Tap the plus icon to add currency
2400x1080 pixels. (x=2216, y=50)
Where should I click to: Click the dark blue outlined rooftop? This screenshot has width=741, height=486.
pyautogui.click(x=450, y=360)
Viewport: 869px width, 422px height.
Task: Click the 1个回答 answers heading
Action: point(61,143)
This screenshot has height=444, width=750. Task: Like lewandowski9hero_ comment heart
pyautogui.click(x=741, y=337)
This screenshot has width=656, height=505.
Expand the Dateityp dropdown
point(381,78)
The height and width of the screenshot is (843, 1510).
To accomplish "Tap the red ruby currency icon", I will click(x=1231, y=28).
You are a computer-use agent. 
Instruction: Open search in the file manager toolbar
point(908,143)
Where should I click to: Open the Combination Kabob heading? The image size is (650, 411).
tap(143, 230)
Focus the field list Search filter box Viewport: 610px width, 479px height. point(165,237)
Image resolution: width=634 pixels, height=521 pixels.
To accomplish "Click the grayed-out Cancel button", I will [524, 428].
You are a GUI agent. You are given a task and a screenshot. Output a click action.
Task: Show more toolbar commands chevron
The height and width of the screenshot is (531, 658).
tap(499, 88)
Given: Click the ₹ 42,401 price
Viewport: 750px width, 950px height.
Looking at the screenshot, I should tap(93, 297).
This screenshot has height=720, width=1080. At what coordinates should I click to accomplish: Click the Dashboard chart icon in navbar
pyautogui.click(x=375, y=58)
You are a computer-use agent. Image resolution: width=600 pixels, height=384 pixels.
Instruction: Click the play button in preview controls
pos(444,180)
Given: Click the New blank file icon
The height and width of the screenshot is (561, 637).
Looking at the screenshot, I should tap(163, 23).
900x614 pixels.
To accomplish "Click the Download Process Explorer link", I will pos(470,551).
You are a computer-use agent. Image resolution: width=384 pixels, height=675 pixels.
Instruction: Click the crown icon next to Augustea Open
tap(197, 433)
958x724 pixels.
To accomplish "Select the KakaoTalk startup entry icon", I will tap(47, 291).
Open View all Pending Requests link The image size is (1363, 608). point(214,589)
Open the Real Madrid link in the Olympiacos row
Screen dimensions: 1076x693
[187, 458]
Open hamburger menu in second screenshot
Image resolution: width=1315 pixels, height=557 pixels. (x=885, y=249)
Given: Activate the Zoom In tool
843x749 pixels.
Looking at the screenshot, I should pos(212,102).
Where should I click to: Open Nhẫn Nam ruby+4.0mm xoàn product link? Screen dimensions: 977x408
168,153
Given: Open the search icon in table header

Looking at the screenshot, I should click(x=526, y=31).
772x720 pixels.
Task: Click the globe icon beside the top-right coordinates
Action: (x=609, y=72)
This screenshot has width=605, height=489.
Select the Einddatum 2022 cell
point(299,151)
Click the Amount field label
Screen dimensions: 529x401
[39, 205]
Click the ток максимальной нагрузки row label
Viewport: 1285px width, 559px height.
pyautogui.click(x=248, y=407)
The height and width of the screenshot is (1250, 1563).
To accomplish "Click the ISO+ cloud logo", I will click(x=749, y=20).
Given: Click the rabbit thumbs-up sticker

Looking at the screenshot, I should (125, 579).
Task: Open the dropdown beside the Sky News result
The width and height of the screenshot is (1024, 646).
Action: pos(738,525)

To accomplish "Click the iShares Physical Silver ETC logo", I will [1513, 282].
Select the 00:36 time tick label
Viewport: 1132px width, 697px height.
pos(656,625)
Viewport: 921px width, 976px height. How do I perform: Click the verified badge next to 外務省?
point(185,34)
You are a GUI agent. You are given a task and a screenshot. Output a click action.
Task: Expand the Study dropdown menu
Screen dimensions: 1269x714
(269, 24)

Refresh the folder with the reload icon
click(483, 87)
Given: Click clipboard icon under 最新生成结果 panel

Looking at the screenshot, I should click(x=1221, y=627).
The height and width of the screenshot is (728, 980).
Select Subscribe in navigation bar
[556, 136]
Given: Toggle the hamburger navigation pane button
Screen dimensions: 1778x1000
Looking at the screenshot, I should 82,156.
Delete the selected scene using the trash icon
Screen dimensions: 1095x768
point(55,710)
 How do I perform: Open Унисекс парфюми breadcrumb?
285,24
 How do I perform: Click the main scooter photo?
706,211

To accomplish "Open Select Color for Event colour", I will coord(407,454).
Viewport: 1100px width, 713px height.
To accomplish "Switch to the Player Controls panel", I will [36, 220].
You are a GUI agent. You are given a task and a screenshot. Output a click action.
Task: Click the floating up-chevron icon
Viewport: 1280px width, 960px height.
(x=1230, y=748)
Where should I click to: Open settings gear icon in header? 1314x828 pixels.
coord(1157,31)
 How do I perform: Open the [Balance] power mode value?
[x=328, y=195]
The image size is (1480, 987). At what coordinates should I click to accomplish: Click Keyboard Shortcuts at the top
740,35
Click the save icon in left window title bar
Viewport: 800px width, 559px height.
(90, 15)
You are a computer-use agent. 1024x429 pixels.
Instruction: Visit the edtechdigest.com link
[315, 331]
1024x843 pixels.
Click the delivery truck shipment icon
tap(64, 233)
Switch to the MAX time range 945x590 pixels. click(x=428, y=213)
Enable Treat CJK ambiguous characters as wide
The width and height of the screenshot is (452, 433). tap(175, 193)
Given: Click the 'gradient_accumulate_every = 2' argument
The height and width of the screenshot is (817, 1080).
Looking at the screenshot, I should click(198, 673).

□ □ □ □ □

GOAL OF THE EXERCISE
Repeat the whole listing above, word for word.

EXERCISE OUTPUT
Tap the plus icon to add currency
2400x1080 pixels. (x=2216, y=50)
Where should I click to: Click the dark blue outlined rooftop? This screenshot has width=741, height=486.
pyautogui.click(x=450, y=360)
Viewport: 869px width, 422px height.
Task: Click the 1个回答 answers heading
Action: point(61,143)
This screenshot has height=444, width=750. Task: Like lewandowski9hero_ comment heart
pyautogui.click(x=741, y=337)
This screenshot has width=656, height=505.
Expand the Dateityp dropdown
point(381,78)
The height and width of the screenshot is (843, 1510).
To accomplish "Tap the red ruby currency icon", I will click(x=1231, y=28).
You are a computer-use agent. 
Instruction: Open search in the file manager toolbar
point(908,143)
Where should I click to: Open the Combination Kabob heading? The image size is (650, 411).
tap(143, 230)
Focus the field list Search filter box Viewport: 610px width, 479px height. point(165,237)
Image resolution: width=634 pixels, height=521 pixels.
To accomplish "Click the grayed-out Cancel button", I will [524, 428].
You are a GUI agent. You are given a task and a screenshot. Output a click action.
Task: Show more toolbar commands chevron
The height and width of the screenshot is (531, 658).
tap(499, 88)
Given: Click the ₹ 42,401 price
Viewport: 750px width, 950px height.
Looking at the screenshot, I should tap(93, 297).
This screenshot has height=720, width=1080. At what coordinates should I click to accomplish: Click the Dashboard chart icon in navbar
pyautogui.click(x=375, y=58)
You are a computer-use agent. Image resolution: width=600 pixels, height=384 pixels.
Instruction: Click the play button in preview controls
pos(444,180)
Given: Click the New blank file icon
The height and width of the screenshot is (561, 637).
Looking at the screenshot, I should tap(163, 23).
900x614 pixels.
To accomplish "Click the Download Process Explorer link", I will pos(470,551).
You are a computer-use agent. Image resolution: width=384 pixels, height=675 pixels.
Instruction: Click the crown icon next to Augustea Open
tap(197, 433)
958x724 pixels.
To accomplish "Select the KakaoTalk startup entry icon", I will tap(47, 291).
Open View all Pending Requests link The image size is (1363, 608). point(214,589)
Open the Real Madrid link in the Olympiacos row
Screen dimensions: 1076x693
[187, 458]
Open hamburger menu in second screenshot
Image resolution: width=1315 pixels, height=557 pixels. (x=885, y=249)
Given: Activate the Zoom In tool
843x749 pixels.
Looking at the screenshot, I should pos(212,102).
Where should I click to: Open Nhẫn Nam ruby+4.0mm xoàn product link? Screen dimensions: 977x408
168,153
Given: Open the search icon in table header

Looking at the screenshot, I should click(x=526, y=31).
772x720 pixels.
Task: Click the globe icon beside the top-right coordinates
Action: (x=609, y=72)
This screenshot has width=605, height=489.
Select the Einddatum 2022 cell
point(299,151)
Click the Amount field label
Screen dimensions: 529x401
[39, 205]
Click the ток максимальной нагрузки row label
Viewport: 1285px width, 559px height.
pyautogui.click(x=248, y=407)
The height and width of the screenshot is (1250, 1563).
To accomplish "Click the ISO+ cloud logo", I will click(x=749, y=20).
Given: Click the rabbit thumbs-up sticker

Looking at the screenshot, I should (125, 579).
Task: Open the dropdown beside the Sky News result
The width and height of the screenshot is (1024, 646).
Action: pos(738,525)

To accomplish "Click the iShares Physical Silver ETC logo", I will [1513, 282].
Select the 00:36 time tick label
Viewport: 1132px width, 697px height.
pos(656,625)
Viewport: 921px width, 976px height. How do I perform: Click the verified badge next to 外務省?
point(185,34)
You are a GUI agent. You are given a task and a screenshot. Output a click action.
Task: Expand the Study dropdown menu
Screen dimensions: 1269x714
(269, 24)

Refresh the folder with the reload icon
click(483, 87)
Given: Click clipboard icon under 最新生成结果 panel

Looking at the screenshot, I should click(x=1221, y=627).
The height and width of the screenshot is (728, 980).
Select Subscribe in navigation bar
[556, 136]
Given: Toggle the hamburger navigation pane button
Screen dimensions: 1778x1000
Looking at the screenshot, I should 82,156.
Delete the selected scene using the trash icon
Screen dimensions: 1095x768
point(55,710)
 How do I perform: Open Унисекс парфюми breadcrumb?
285,24
 How do I perform: Click the main scooter photo?
706,211

To accomplish "Open Select Color for Event colour", I will coord(407,454).
Viewport: 1100px width, 713px height.
To accomplish "Switch to the Player Controls panel", I will [36, 220].
You are a GUI agent. You are given a task and a screenshot. Output a click action.
Task: Click the floating up-chevron icon
Viewport: 1280px width, 960px height.
(x=1230, y=748)
Where should I click to: Open settings gear icon in header? 1314x828 pixels.
coord(1157,31)
 How do I perform: Open the [Balance] power mode value?
[x=328, y=195]
The image size is (1480, 987). At what coordinates should I click to accomplish: Click Keyboard Shortcuts at the top
740,35
Click the save icon in left window title bar
Viewport: 800px width, 559px height.
(90, 15)
You are a computer-use agent. 1024x429 pixels.
Instruction: Visit the edtechdigest.com link
[315, 331]
1024x843 pixels.
Click the delivery truck shipment icon
tap(64, 233)
Switch to the MAX time range 945x590 pixels. click(x=428, y=213)
Enable Treat CJK ambiguous characters as wide
The width and height of the screenshot is (452, 433). tap(175, 193)
Given: Click the 'gradient_accumulate_every = 2' argument
The height and width of the screenshot is (817, 1080).
Looking at the screenshot, I should click(198, 673).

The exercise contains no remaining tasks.